Region dries out, waits for more rain

June 27, 2006|by ANDREW SCHOTZ


As Washington County wrung itself out after back-to-back bouts with sopping rain, the National Weather Service projected "major flooding" of the Conococheague Creek by Wednesday morning.

The Weather Service also predicted high levels at other local waterways, with more rain possible this week and a flash-flood watch through this evening.

Hagerstown got 3 inches of rain on Sunday and 2.35 inches more Monday, according to weather observer Greg Keefer's Web site at


In Leitersburg, Ruby Robertson of Leiters Mill Road said she is used to water running down the road and covering lawns. But Monday was different - the worst she's seen.

"I had at least 10 inches in my yard," she said.

Next door, the cistern on Matthew Schooley's property was full. He tried to make sure it didn't overflow into the basement.

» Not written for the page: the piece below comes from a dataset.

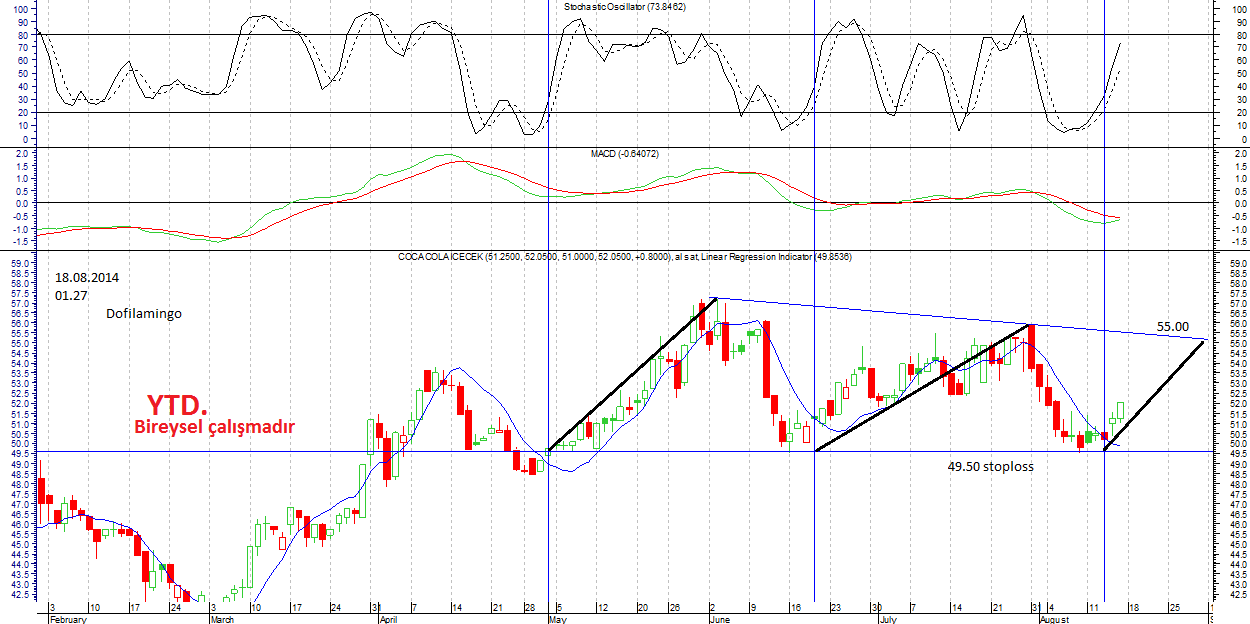This screenshot has height=624, width=1250.
Task: Select the August month axis label
Action: pyautogui.click(x=1054, y=619)
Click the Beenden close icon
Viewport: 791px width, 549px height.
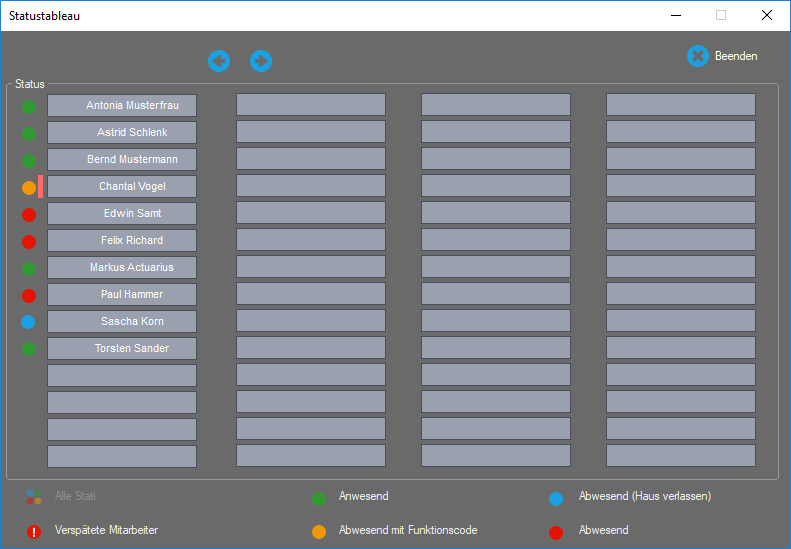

Across Leitersburg Pike to the northwest, where Leiters Mill Road plunges down deeper, brown water covered the road near Antietam Creek.

Trying to get through to Millers Church Road, Fred Porter drove his Chevrolet Beretta through the water, but stopped near the bridge. He put the car in reverse and returned the way he came.

Diane Mongan, a Washington County Highway Department administrative assistant, said Monday morning that Leiters Mill and Battletown roads in the Leitersburg area were closed, along with Md. 63 between Broadfording and Resh roads.

Ed Plank, director of the Washington County Highway Department, said Cress Pond Road also was closed.

Monday afternoon, low-lying spots of Leiters Mill and Battletown roads remained flooded. Still, some motorists - mostly in trucks - drove past "high water" signs and through those sections successfully.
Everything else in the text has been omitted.